Saturday, November 25, 2017

FROM THE NEW YORK TIMES, A NAIVE LEDE

Hi, I'm back. Thank you again, Yastreblyansky, Tom, and Crank, for smart posts while I was away.

Today I come back to a good New York Times story with a naive lede:
Of all the State Department employees who might have been vulnerable in the staff reductions that Secretary of State Rex W. Tillerson has initiated as he reshapes the department, the one person who seemed least likely to be a target was the chief of security, Bill A. Miller.

Republicans pilloried Hillary Clinton for what they claimed was her inadequate attention to security as secretary of state in the months before the deadly 2012 attacks in Benghazi, Libya. Congress even passed legislation mandating that the department’s top security official have unrestricted access to the secretary of state.

But in his first nine months in office, Mr. Tillerson turned down repeated and sometimes urgent requests from the department’s security staff to brief him, according to several former top officials in the Bureau of Diplomatic Security. Finally, Mr. Miller, the acting assistant secretary for diplomatic security, was forced to cite the law’s requirement that he be allowed to speak to Mr. Tillerson.

Mr. Miller got just five minutes with the secretary of state, the former officials said. Afterward, Mr. Miller, a career Foreign Service officer, was pushed out, joining a parade of dismissals and early retirements that has decimated the State Department’s senior ranks.
If you believe that Miller "seemed least likely to be a target" of downsizing because his area of concern was one that Republicans saw as tragically neglected by Hillary Clinton, with the result being Benghazi, then you don't understand Republicans at all.

It isn't just that Republicans are hypocrites.
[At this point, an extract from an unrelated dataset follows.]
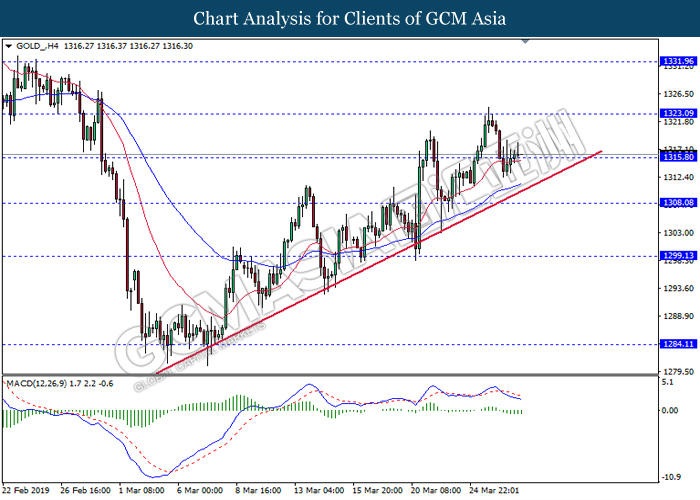Select the -10.9 value on MACD scale

click(x=672, y=476)
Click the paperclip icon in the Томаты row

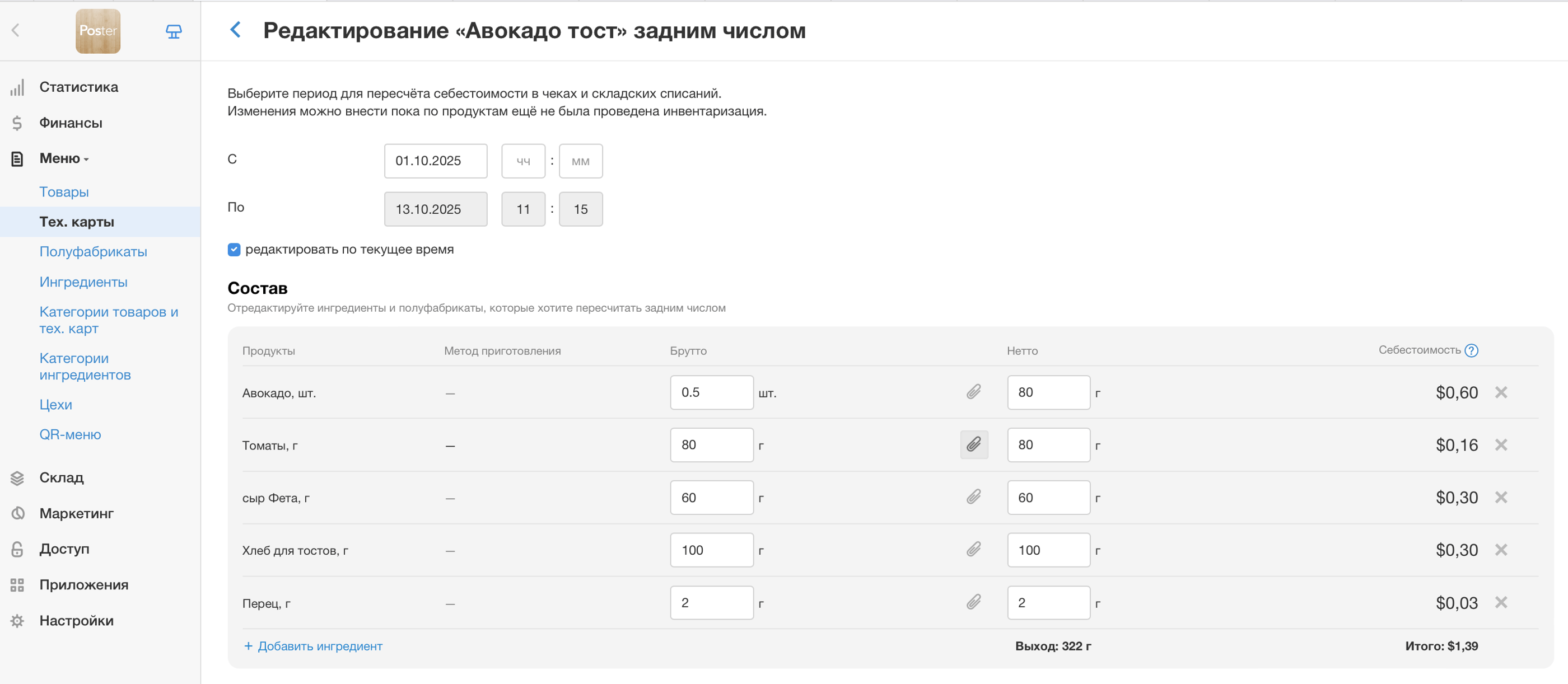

We see that every time they propose a tax cut under a GOP president that will drastically increase the national debt after spending years whining about debt when a Democrat is in the White House. No, it's more than that.

Precisely because they've spent so much time talking about Benghazi, Miller was an easy cutback target. Benghazi gives them a whataboutist Get Out of Jail Free card if their calculated indifference to security at diplomatic outposts has tragic consequences. The Trump administration could lose hundreds of people in an attack on a diplomatic property, and all the Trumpists would have to say is "BUT BENGHAZI!!!" They've persuaded millions of Americans that Benghazi was a bloodbath of 9/11 proportions, so those Americans will automatically believe that whatever just happened, Benghazi was immeasurably worse.

It's possible that no calamity on Trump's watch will have negative consequences for him, because he's persuaded his voters that the last eight years were a nightmare hellscape that has no precedent in American history. Trump and his cabinet officers can pretty much do what they want.

In the future we'll remember Tillerson the way we remember Donald Rumsfeld -- as an arrogant narcissist CEO who wants us all to know he has Big Ideas, and who measures his success by how many career officials he pisses off. I don't understand the psychopathology of people like this, but they do rise to the top in Republican administrations, don't they?